Records for locating displayed items:
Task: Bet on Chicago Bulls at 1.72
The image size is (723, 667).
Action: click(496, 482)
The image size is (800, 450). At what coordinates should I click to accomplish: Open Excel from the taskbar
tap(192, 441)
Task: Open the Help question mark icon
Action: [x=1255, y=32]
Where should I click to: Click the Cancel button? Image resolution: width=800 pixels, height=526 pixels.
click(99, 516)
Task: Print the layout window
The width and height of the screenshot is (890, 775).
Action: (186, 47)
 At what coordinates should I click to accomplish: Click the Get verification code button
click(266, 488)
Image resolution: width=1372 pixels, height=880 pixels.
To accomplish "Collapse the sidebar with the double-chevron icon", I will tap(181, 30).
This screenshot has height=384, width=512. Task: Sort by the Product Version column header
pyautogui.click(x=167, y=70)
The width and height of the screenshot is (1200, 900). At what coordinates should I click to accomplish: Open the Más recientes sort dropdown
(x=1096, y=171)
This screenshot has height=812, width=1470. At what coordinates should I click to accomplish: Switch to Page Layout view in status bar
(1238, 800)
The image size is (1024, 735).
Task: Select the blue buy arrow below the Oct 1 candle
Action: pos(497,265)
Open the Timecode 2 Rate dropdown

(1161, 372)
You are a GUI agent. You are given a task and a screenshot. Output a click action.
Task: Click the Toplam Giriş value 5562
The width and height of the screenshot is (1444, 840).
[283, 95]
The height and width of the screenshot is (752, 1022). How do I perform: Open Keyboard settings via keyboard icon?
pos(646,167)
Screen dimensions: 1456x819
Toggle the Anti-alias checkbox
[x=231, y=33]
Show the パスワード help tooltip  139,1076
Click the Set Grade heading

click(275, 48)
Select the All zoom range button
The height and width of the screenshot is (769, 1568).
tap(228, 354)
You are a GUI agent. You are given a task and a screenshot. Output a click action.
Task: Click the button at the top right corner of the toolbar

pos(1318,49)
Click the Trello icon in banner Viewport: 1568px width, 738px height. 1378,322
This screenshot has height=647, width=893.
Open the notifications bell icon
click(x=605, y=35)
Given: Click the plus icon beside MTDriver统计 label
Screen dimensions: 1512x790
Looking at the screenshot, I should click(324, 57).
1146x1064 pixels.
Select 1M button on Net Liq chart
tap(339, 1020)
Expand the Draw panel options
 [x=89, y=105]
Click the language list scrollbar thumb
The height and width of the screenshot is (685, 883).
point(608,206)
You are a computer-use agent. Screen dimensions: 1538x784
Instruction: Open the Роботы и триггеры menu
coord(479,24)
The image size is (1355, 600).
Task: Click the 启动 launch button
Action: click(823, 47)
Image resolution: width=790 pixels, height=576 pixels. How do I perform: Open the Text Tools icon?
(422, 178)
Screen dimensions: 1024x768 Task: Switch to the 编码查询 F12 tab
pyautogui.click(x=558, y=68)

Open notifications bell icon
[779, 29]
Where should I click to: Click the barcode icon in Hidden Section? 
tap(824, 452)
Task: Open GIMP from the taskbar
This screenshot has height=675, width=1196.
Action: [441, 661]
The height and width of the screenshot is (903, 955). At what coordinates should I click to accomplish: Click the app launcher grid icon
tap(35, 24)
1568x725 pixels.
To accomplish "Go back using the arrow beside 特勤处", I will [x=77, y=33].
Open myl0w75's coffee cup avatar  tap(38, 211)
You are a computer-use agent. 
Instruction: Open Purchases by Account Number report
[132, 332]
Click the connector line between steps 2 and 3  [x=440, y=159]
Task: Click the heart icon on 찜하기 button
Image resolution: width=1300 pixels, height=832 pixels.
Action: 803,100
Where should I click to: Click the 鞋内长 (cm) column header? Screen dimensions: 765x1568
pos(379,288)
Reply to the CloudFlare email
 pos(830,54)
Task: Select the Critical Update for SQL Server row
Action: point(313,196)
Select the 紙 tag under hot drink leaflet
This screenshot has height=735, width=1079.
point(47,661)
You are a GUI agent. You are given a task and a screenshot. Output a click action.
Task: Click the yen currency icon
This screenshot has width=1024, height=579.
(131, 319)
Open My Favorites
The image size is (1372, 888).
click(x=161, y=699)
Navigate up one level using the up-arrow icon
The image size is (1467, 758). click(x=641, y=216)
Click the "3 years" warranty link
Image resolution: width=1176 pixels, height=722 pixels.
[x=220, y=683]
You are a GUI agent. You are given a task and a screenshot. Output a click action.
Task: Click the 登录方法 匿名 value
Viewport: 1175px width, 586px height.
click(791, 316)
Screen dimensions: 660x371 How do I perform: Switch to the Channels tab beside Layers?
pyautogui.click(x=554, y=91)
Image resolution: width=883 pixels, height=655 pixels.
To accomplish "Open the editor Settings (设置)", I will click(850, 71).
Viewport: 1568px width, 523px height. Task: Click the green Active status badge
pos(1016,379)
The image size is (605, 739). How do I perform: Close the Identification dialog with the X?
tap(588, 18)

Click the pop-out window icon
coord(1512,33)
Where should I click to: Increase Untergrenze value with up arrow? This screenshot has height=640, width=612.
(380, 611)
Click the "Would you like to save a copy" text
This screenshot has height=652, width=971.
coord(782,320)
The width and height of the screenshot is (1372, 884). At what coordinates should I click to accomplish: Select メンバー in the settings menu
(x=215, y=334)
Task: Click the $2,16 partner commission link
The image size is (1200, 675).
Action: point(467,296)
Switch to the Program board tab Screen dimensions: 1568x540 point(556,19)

> **EXERCISE DESCRIPTION**:
Show each line of the records above that contains the word "beside".

> **RESPONSE TO THE TASK**:
Given: Click the plus icon beside MTDriver统计 label
To accomplish "Go back using the arrow beside 特勤处", I will [x=77, y=33].
Screen dimensions: 660x371 How do I perform: Switch to the Channels tab beside Layers?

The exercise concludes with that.